Here are some thoughts from a very good friend of ours who spends more time in Kerry now than in Dublin. Apart from his gifts as a renowned Irish poet, we always enjoy his sense of humour and fun.
Brendan described himself to us once, “As a fat poet who writes thin poems.” Recently on radio, broadcaster Mícheál Ó Muircheartaigh chose this poem to recite and capture the mood of a nation experiencing COVID19 and the tragic fall out.
In a sense, it might capture where we have been, what we have gone through and what we are about to expect.

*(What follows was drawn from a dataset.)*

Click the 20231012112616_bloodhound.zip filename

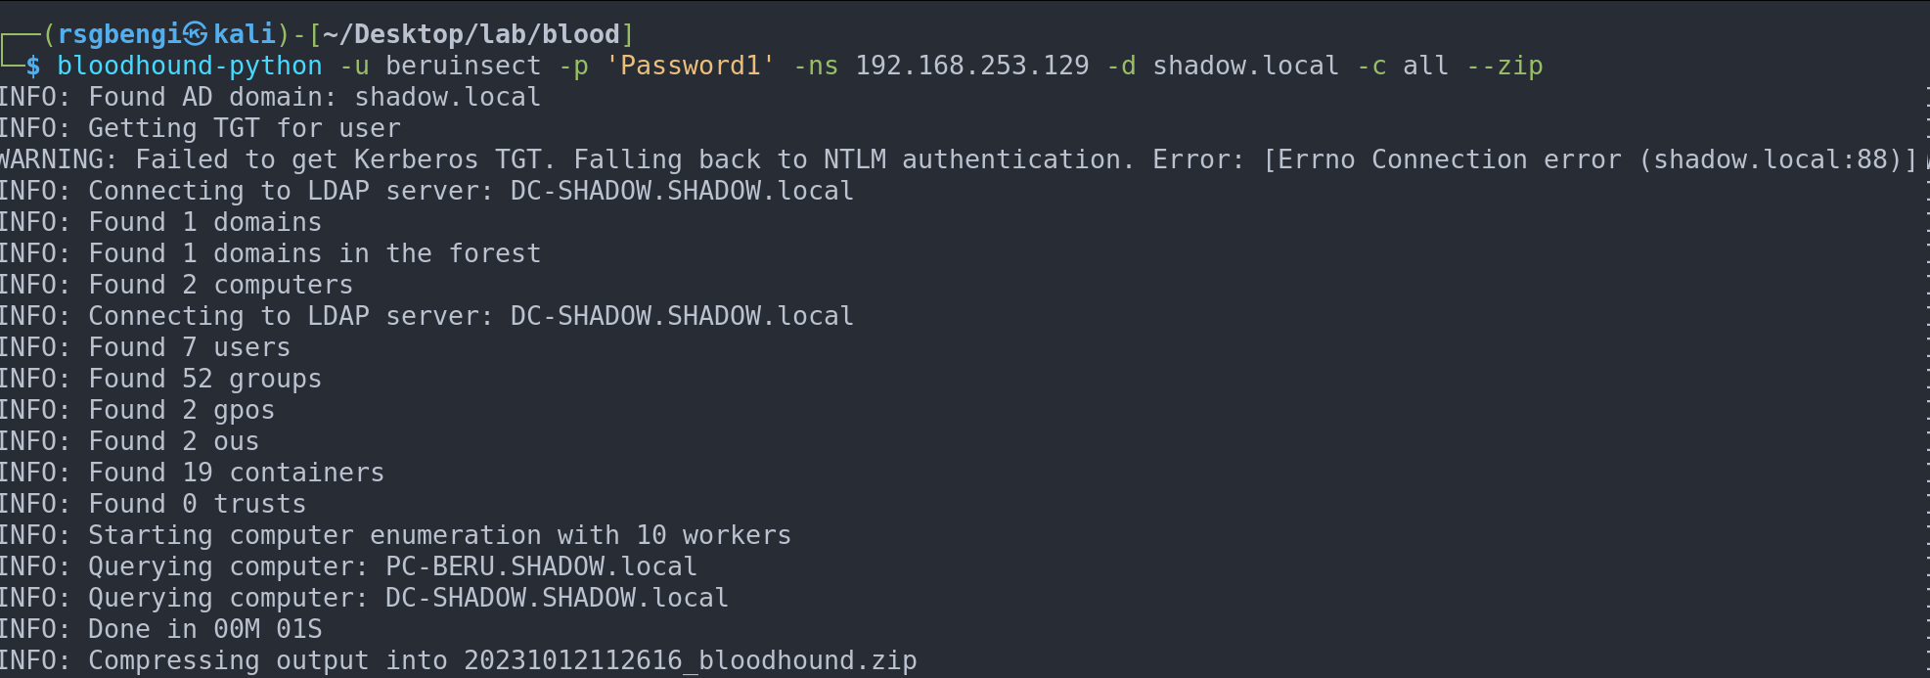tap(690, 660)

We hope you enjoy this poem. Brendan Kennelly, you’re a genius.
“Begin”
Begin again to the summoning birds
to the sight of the light at the window,
begin to the roar of morning traffic
all along Pembroke Road.
Every beginning is a promise
born in light and dying in dark
determination and exaltation of springtime
flowering the way to work.
Begin to the pageant of queuing girls
the arrogant loneliness of swans in the canal
bridges linking the past and future
old friends passing though with us still.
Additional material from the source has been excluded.